Co-director Jon Rubin says the move was sparked by a $25,000 expansion grant awarded earlier this year by the Sprout Fund.
A project of the Frank-Ratchye Studio for Creative Inquiry at Carnegie Mellon University, Conflict Kitchen's mission is to encourage conversations about the featured countries. Previous menus have focused on food from Iran, Afghanistan and Venezuela. Each take-out box or wrapper contains snippets of wisdom garnered from interviews from natives of each country.
"Food is a great way of introducing people to a culture," Rubin explains. "Food gets right to your gut, to your senses; it bypasses any prejudices and thoughts you have."

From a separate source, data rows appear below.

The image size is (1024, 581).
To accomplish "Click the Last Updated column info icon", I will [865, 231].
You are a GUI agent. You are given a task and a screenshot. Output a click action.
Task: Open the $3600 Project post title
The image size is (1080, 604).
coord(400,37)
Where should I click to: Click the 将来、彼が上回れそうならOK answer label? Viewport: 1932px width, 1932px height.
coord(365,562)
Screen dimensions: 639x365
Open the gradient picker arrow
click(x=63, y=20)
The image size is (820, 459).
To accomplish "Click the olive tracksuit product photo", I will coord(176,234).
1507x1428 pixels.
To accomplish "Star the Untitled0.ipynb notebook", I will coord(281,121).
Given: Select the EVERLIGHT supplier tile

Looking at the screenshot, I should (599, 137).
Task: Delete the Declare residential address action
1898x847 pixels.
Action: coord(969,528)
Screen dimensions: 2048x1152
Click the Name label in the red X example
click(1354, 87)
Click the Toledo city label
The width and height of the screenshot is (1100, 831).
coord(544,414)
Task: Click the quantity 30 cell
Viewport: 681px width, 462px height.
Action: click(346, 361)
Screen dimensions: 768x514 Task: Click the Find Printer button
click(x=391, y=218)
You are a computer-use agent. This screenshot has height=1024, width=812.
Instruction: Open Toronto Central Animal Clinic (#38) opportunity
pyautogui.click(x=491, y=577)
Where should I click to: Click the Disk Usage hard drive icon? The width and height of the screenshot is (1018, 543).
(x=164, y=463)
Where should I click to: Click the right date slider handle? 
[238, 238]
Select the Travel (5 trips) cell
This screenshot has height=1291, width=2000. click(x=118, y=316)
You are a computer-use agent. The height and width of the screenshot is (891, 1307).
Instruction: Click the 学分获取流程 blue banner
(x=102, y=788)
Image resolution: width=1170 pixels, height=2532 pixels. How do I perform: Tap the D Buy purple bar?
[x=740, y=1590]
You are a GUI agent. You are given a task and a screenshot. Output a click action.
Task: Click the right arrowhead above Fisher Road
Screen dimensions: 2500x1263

The new location and the timeline for the move are still to be determined. Rubin says he hopes to at least double the traffic the kitchen now sees on Highland, which ranges from 230 to more than 500 people weekly.
"I think there is a lot of territory to explore," he says. Unlike the adjacent Waffle Shop, another of his business-slash-art projects that closed Saturday after four years, Rubin says the Conflict Kitchen concept hasn't been played out yet.
"With the Waffle Shop, I felt it was repeating itself and was not quite as unexpected, " he says. "You want to keep people off-balance when you create a work."
The Conflict Kitchen "has a lot of opportunities to create a more interesting platform for discourse," he says.